Some of the leaks may amuse, such as the undiplomatic comments on the behaviour of British royals, or the Russian leaders' resembling Batman and Robin, or the Pakistan government allegedly trousering $26 million intended for barbed wire and protection against a feared Taliban air attack. Were they overestimating Saudi aid to the Taliban (where did they put those planes from British Aerospace?), or since the Afghans might not have an airfield among their mountains, expecting a raid by flying carpet (eastern Vertical Take Off)?
More seriously, some leaks may do some good, as in the denunciation of Sri Lankan president Mahinda Rajapaksa as a war criminal, which has led to cancellation of his visit to the Oxford Union (not as a criminal but because Thames Valley police could not guarantee security), and embarrassment for Tory Defence Secretary Liam Fox who was keen to do business with him.
http://www.guardian.co.uk/world/2010/nov/30/wikileaks-cables-pakistan-nuclear-fears
http://www.guardian.co.uk/world/2010/nov/28/us-embassy-cables-saudis-iran
http://www.guardian.co.uk/world/2010/dec/01/saudis-distrust-pakistan-embassy-cables
http://www.guardian.co.uk/world/2010/nov/30/america-pakistan-barbed-wire-bill
Whatever doubts I might have had about the documents and those leaking them have been settled for now by the response of America's desperate and dangerous loony party. Republican presidential hopeful Mike Huckabee has called for whoever leaked the 250,000 US diplomatic cables to be executed. His fellow potential Republican nominee, Sarah Palin, anxious that the average American voter should remain almost as ignorant as she is, wanted Wikileaks founder Julian Assange "hunted down". (Swedish and British police seem to be finding reasons to comply with this wish)

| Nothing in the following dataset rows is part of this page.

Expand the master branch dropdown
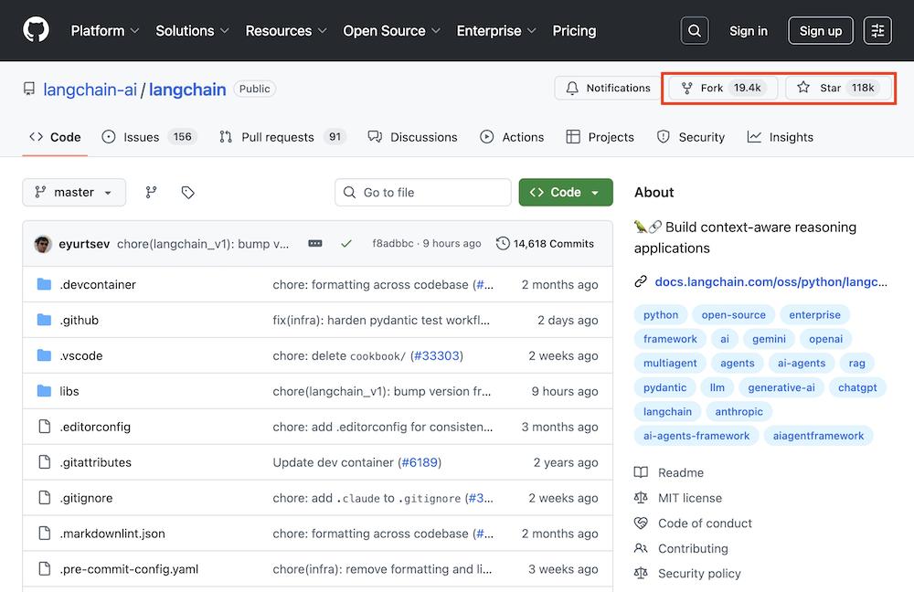The image size is (914, 592). coord(74,192)
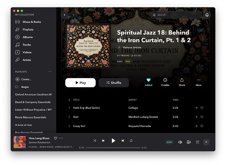Click the notifications bell icon
226x165 pixels.
[207, 15]
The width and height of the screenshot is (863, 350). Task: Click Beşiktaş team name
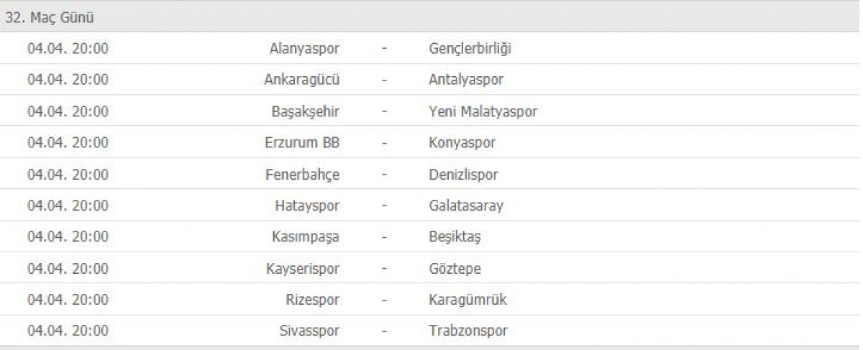click(x=455, y=236)
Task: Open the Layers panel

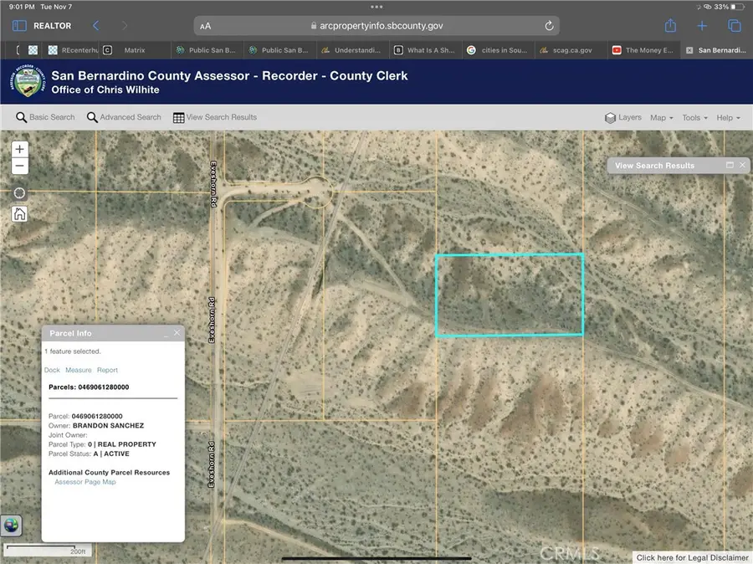Action: [x=622, y=117]
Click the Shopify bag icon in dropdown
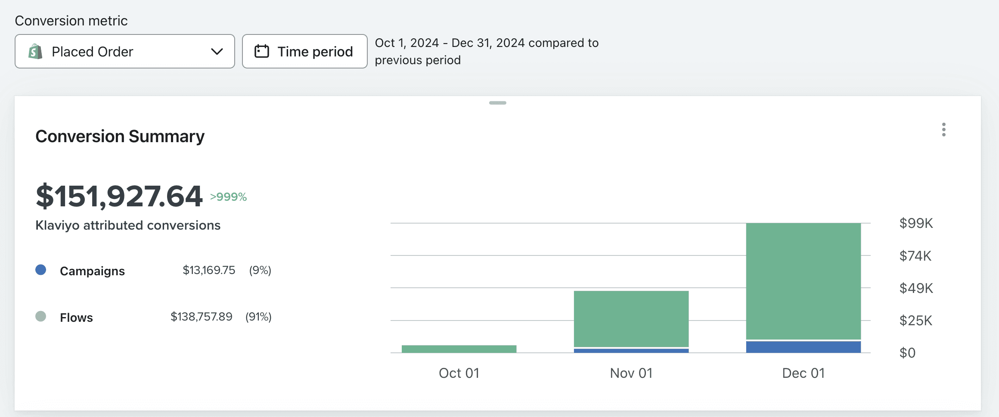 coord(35,52)
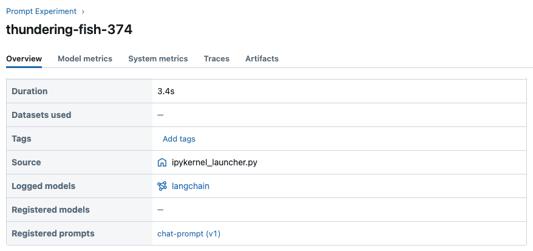Click the Registered prompts row label
This screenshot has height=251, width=533.
click(x=53, y=233)
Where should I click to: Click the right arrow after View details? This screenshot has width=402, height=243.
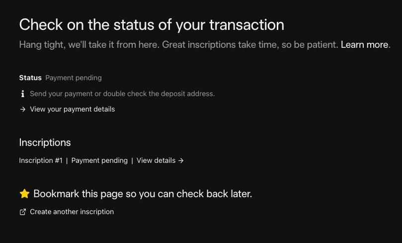[x=181, y=160]
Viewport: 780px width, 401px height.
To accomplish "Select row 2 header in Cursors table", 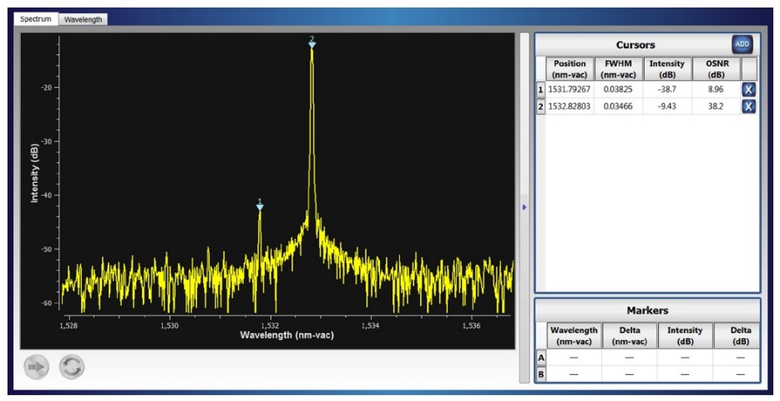I will [540, 106].
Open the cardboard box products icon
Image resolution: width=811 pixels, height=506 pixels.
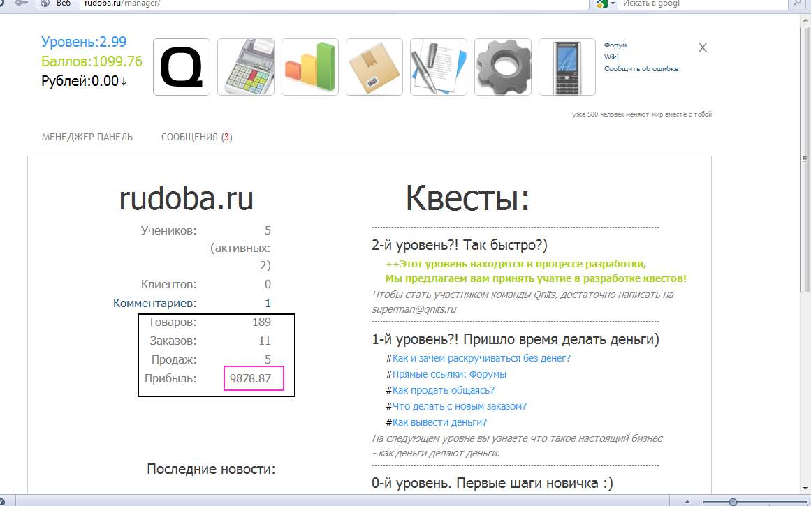pos(374,67)
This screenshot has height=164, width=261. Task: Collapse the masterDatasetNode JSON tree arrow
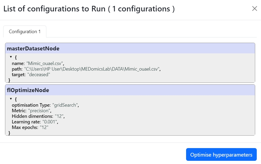pyautogui.click(x=11, y=57)
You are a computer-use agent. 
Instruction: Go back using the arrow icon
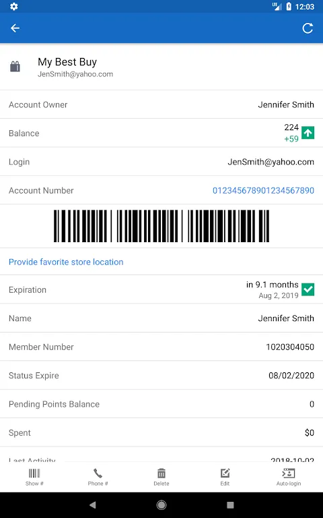15,28
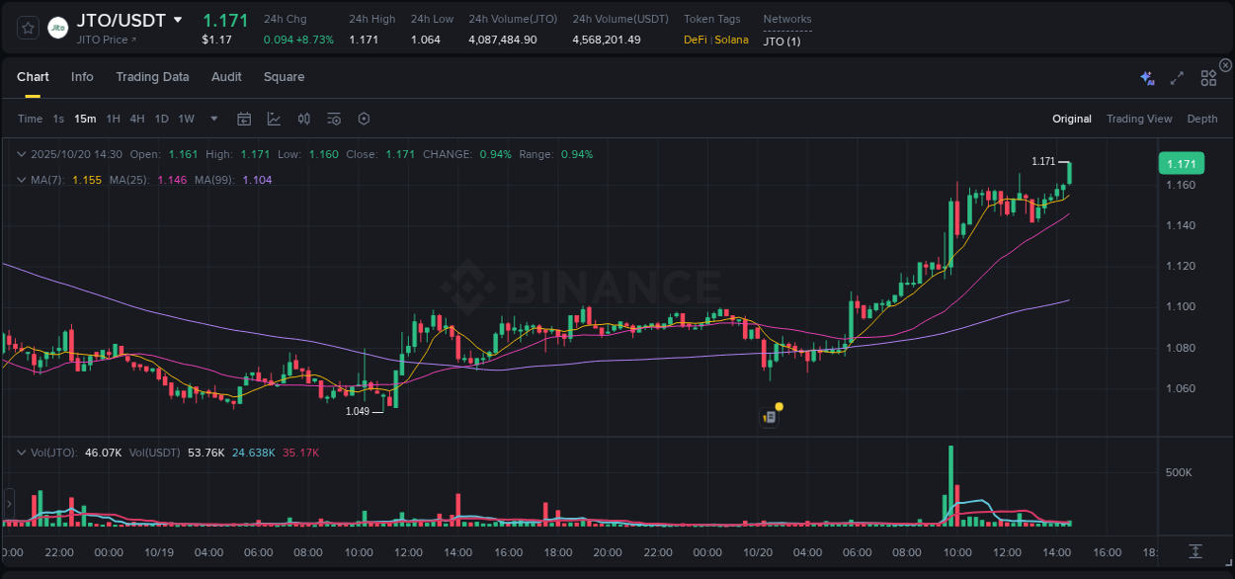Open the Depth chart view
Screen dimensions: 1235x579
pyautogui.click(x=1202, y=119)
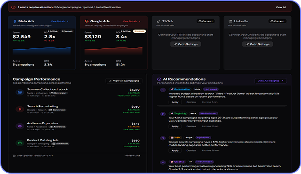Click the LinkedIn logo icon
301x174 pixels.
pyautogui.click(x=230, y=21)
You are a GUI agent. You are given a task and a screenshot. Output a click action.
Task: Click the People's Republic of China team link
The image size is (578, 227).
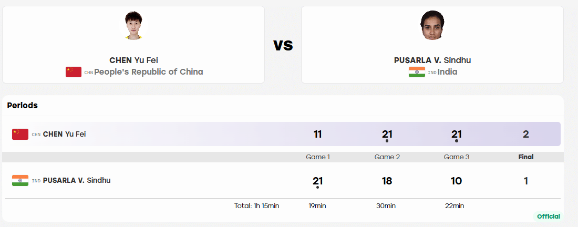point(149,72)
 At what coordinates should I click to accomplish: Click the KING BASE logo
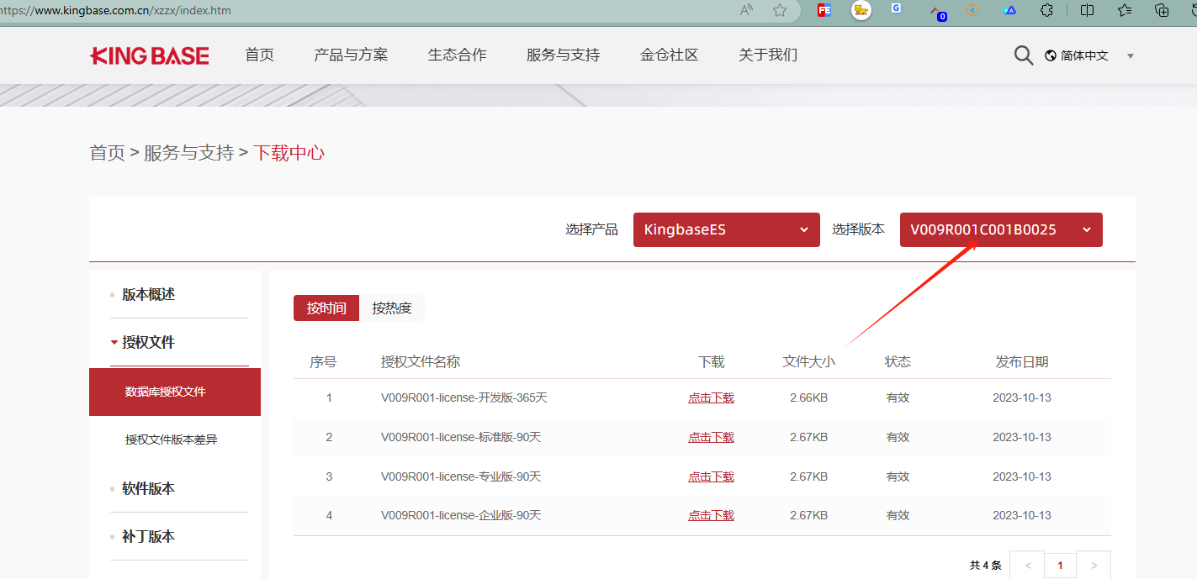tap(149, 55)
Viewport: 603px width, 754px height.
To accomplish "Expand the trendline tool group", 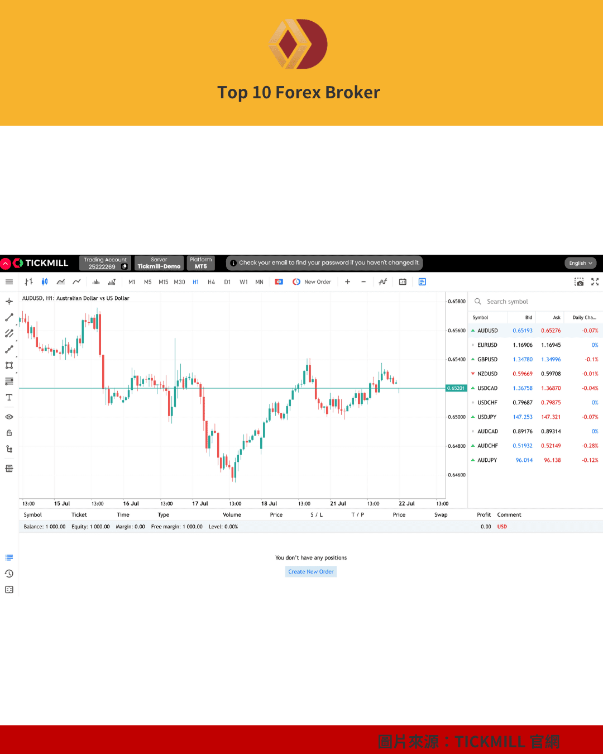I will coord(16,324).
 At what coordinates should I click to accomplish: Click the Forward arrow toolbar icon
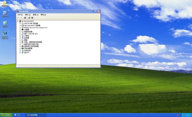click(21, 18)
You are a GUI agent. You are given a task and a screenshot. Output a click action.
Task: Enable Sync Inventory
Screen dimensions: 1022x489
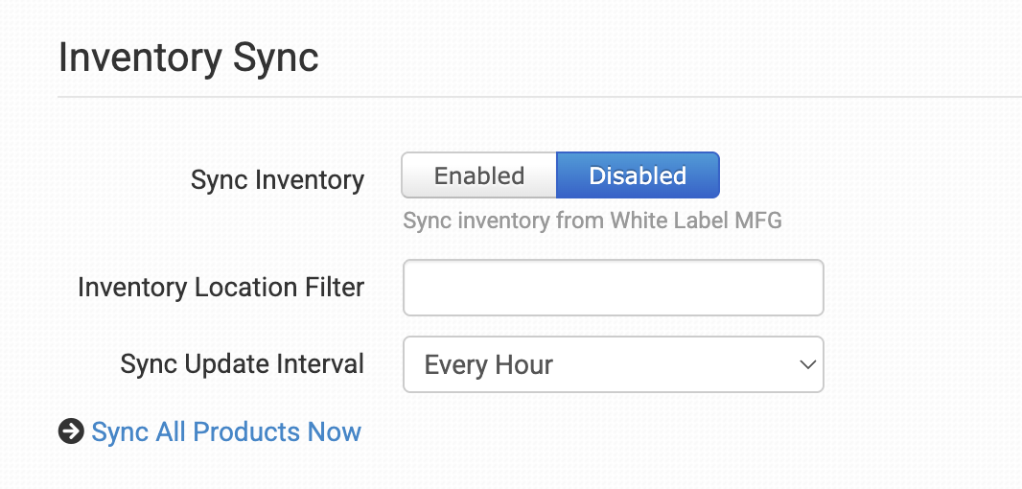[478, 175]
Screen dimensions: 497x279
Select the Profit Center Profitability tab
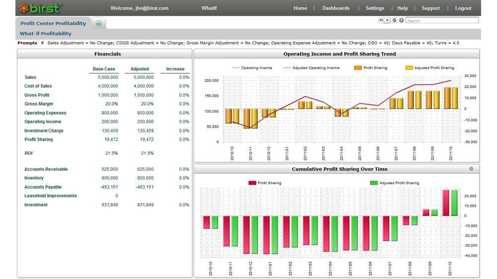[x=53, y=23]
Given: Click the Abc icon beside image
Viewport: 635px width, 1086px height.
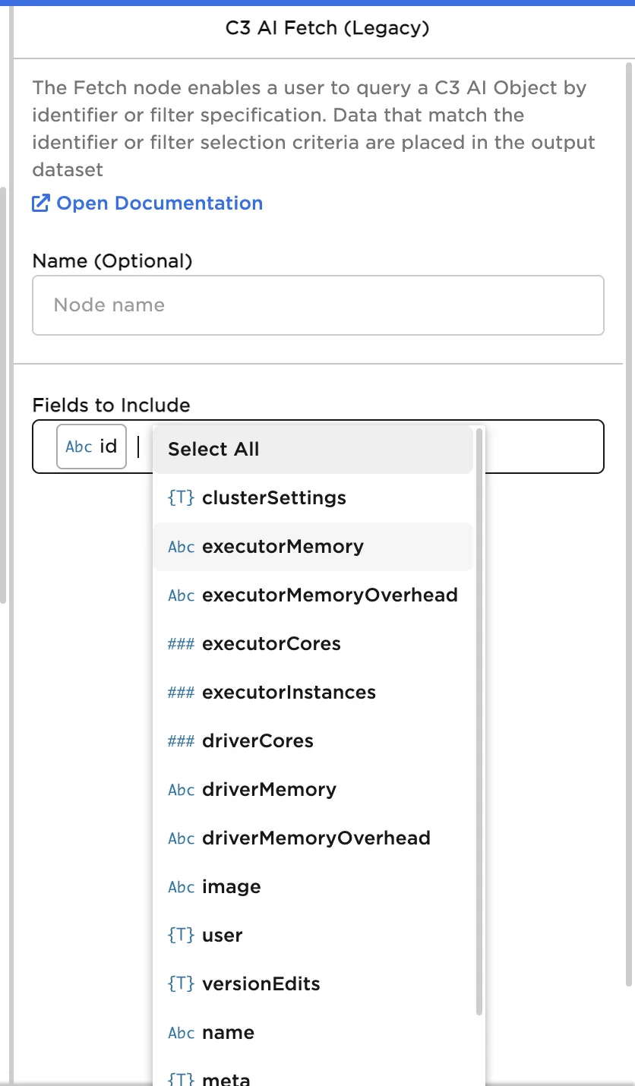Looking at the screenshot, I should tap(181, 887).
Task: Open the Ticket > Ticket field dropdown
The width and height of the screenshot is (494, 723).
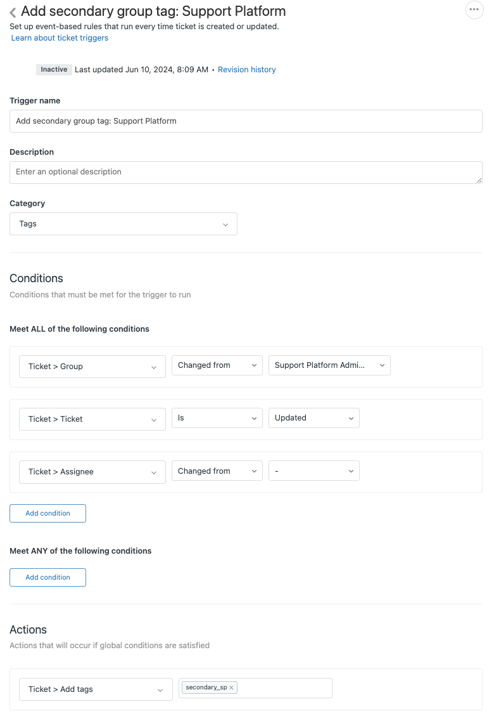Action: tap(92, 419)
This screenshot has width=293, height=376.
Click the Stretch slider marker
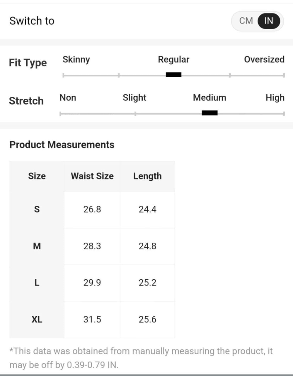coord(209,113)
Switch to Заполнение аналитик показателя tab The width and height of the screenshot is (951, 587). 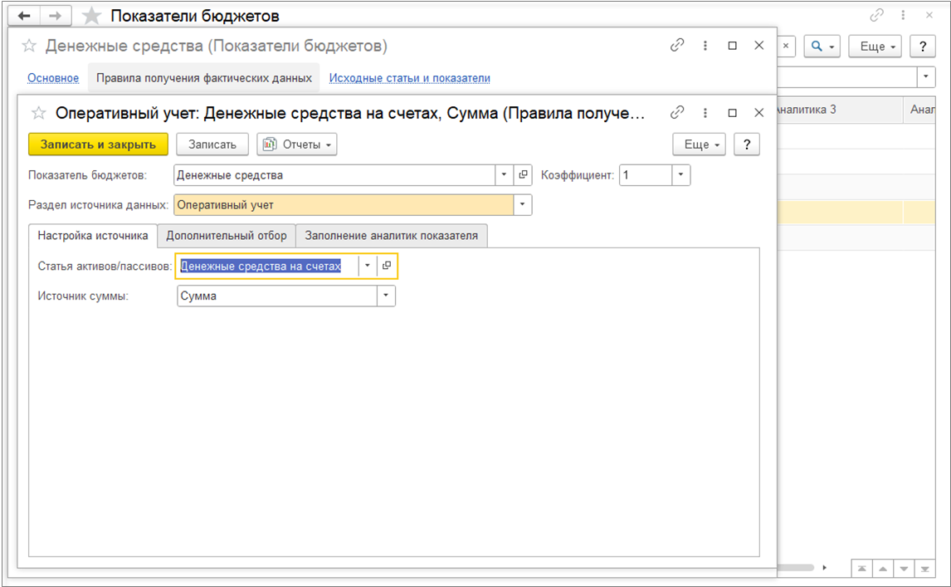(x=391, y=236)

"And anyone who had access to that level of information was not only a person who understood what their rules were, but they also signed, under oath, a commitment that they would not violate. They did", says Huckerbee " … Any lives they endangered, they're personally responsible for and the blood is on their hands."
And what about the lives they may have saved?
Bradley Manning, a 23-year old army intelligence analyst has been charged with transferring classified data and delivering national defence information to an unauthorised source. He faces a court martial and up to 52 years in prison.
Kathleen McFarland, who served in the Pentagon under the Nixon, Ford and Reagan administrations, and now works for Rupert Murdoch's Fox News, says "It's time to up the charges. .. Let's charge him and try him for treason. If he is found guilty, he should be executed." Not bad from a 'news' organisation noted here for jingoism, tax evasion and using illegal means such as telephone hacking to spy on people.
Seems the colonies are getting in on the act. Tom Flanagan, a senior adviser to Canada's Tory prime minister, Stephen Harper, issued a 'fatwa' on Canuck TV: "I think Assange should be assassinated, actually," he said. "I think Obama should put out a contract and maybe use a drone or something." Flanagan chuckled as he made the comment but did not retract it when questioned, adding: "I wouldn't feel unhappy if Assange does disappear."
Funny, that's what a lot of people, including Canadians I know, feel about the Harper government and its advisers.But when the patriots have finished going on about "American blood" (as distinct from other brands, which they don't mind shedding), and the jokers have finished chuckling about contract killings, other people may feel that we owe the whistle blowers a debt. So much of this official secrecy, in "the Land of the Free" or anywhere else, is nothing to do with saving the lives of services personnel let alone the public, and all about saving embarrassment to politicians and exposure of racketeers.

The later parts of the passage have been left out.